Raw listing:
#####

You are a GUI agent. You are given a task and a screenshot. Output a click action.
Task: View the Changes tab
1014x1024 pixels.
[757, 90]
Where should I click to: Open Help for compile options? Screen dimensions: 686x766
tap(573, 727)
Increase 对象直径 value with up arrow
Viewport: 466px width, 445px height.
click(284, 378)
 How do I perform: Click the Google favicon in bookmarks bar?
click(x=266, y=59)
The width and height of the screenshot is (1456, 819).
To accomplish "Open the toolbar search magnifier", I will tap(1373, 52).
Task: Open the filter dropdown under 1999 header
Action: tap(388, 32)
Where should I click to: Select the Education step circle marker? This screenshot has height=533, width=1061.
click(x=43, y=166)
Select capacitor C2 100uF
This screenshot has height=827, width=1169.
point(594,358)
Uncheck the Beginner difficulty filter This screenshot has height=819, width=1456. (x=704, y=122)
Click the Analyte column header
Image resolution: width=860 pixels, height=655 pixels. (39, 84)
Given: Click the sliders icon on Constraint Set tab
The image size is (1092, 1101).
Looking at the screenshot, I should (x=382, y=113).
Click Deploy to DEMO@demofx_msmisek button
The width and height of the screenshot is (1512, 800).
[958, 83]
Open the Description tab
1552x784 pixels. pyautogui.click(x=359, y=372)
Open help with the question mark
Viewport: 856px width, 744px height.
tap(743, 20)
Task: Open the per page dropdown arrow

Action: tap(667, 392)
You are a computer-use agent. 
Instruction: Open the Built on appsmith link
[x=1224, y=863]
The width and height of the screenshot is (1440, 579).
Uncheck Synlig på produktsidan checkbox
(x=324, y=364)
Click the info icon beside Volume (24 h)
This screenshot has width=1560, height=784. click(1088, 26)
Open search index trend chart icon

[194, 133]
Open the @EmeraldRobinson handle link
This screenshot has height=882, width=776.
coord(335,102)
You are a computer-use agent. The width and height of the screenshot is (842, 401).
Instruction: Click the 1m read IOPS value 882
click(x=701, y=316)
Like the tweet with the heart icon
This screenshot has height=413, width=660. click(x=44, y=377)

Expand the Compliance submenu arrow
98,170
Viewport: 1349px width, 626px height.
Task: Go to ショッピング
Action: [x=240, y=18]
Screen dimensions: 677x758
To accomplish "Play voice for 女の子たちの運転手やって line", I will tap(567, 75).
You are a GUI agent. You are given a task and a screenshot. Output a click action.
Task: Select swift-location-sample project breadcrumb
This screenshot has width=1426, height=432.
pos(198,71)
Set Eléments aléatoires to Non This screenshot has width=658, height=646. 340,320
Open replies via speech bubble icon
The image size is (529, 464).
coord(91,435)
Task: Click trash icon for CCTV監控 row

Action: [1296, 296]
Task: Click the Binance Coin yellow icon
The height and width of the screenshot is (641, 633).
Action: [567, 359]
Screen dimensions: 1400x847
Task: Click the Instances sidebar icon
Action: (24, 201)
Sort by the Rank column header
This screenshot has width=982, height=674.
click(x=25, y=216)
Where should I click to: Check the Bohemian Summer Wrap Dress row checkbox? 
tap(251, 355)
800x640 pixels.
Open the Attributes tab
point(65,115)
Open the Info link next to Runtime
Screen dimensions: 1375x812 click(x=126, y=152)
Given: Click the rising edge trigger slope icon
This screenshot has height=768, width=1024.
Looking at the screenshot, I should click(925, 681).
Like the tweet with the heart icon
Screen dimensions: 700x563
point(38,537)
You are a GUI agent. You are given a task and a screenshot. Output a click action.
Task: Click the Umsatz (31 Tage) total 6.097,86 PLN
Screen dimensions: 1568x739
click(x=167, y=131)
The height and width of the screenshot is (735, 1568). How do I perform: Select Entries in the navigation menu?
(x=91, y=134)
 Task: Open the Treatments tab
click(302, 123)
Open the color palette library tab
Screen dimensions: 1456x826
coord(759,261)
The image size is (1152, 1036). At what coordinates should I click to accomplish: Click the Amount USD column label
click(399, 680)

#####

Show each line from the listing above that contains the word "with".

Increase 对象直径 value with up arrow
Open help with the question mark
Like the tweet with the heart icon
Like the tweet with the heart icon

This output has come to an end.